## Task instructions
A: According to the drowsy driving post, what are the dates of Drowsy Driving Prevention Week?
B: Please translate this sentence from the drowsy driving post into Spanish: "Sleep apnea is a disruption in your breathing while you sleep."
C: From the drowsy driving post, extract the stretch from "FOR IMMEDIATE RELEASE: November" through "6-12, 2011.".

STAY ALERT OR STAY OFF THE ROAD

That is the catchword of the Drowsy Driving Prevention Week supported by the National Transporation Safety Board.  You think of the NTSB as being connected to airplane accidents, but the NTSB is involved in all forms of transportation.

Pilots have for some time been subject to questions as to whether they have sleep apnea.  Some of the screening criteria, besides flat out asking, are asking if you snore, and checking your weight and neck size.  Overweight people with a large neck are more likely to have sleep apnea.

Sleep apnea is a disruption in your breathing while you sleep.  It's like your throat locks up and you go for some seconds without inhaling or exhaling.  Do that enough and you have a unproductive sleep, which makes you tired the next day.

Commercial truckers have for some time been aware of the focus on sleep apnea as they get their medicals.

 

Now, I wonder if  the NTSB isn't thnking of going after the general public.  I can certainly see plaintive's attorneys asking very leading questions about one's sleep and rest and there is more and more support for requiring rest before commercial operations.  Let me ask you - what's the difference whether you were hit by a cab driver who has sleep apnea and has been awake 20 hours and a parent driving home from an away football game after a long day in the factory?

 

Here's the NTSB press release.  Do you think it will be part of your farming operating someday?

 

************************************************************
NTSB PRESS RELEASE
************************************************************

National Transportation Safety Board
Washington, DC 20594

FOR IMMEDIATE RELEASE: November 7, 2011

************************************************************

NTSB SUPPORTS "DROWSY DRIVING PREVENTION WEEK" - STAY ALERT
OR STAY OFF THE ROAD

************************************************************
WASHINGTON - The National Transportation Safety Board fully
supports Drowsy Driving Prevention Week, which is November
6-12, 2011.

"Drowsy driving is driving while fatigued," said NTSB
Chairman Deborah A. P. Hersman, "and fatigue is a serious
safety issue."

Over the years, the NTSB has investigated numerous accidents
across all modes of transportation in which fatigue was
cited as the probable cause or a contributing factor.
Earlier this year, the NTSB once again placed fatigue on its
Most Wanted List of transportation safety improvements.

"For more than 20 years fatigue has been recognized as a
transportation danger on the NTSB's Most Wanted List,"
Hersman added. "Tired drivers pose a safety risk because
fatigue can degrade every aspect of human performance. It
slows reaction time, impairs judgment, and degrades memory."

Hersman noted that fatigue is complex, multifaceted, and
that "we all have a role to play in eliminating fatigue in
transportation."
* Make sure you are not fatigued or drowsy when driving,
by getting adequate sleep.

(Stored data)
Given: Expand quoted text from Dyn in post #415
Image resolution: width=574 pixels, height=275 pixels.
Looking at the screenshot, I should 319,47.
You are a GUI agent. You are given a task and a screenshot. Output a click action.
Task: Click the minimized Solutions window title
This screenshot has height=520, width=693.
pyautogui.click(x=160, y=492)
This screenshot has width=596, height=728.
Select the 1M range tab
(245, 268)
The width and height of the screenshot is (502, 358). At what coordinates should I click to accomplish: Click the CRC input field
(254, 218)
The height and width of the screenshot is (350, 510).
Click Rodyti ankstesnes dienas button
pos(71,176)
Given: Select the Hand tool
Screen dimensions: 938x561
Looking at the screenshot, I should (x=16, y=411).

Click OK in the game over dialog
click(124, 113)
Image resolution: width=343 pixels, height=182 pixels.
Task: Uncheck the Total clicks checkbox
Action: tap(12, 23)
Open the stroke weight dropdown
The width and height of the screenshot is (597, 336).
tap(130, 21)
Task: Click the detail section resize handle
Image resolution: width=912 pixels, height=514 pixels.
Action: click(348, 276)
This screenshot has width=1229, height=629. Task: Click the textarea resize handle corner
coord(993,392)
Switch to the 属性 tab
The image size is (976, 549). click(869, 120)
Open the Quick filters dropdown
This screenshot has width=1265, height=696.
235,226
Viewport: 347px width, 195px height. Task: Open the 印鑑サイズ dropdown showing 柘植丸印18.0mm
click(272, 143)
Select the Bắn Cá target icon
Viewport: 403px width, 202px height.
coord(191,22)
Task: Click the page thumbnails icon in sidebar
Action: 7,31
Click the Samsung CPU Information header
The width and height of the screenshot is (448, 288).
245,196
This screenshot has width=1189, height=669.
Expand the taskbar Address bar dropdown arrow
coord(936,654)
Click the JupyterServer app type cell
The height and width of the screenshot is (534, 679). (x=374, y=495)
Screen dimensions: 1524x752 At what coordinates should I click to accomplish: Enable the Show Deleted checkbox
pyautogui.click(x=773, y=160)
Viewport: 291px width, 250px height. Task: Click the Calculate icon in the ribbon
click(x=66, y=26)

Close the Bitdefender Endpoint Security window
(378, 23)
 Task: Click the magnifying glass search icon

## Solutions for each task
A: November 6-12, 2011.

B: La apnea del sueño es una interrupción de la respiración mientras duermes.

C:
FOR IMMEDIATE RELEASE: November 7, 2011

************************************************************

NTSB SUPPORTS "DROWSY DRIVING PREVENTION WEEK" - STAY ALERT
OR STAY OFF THE ROAD

************************************************************
WASHINGTON - The National Transportation Safety Board fully
supports Drowsy Driving Prevention Week, which is November
6-12, 2011.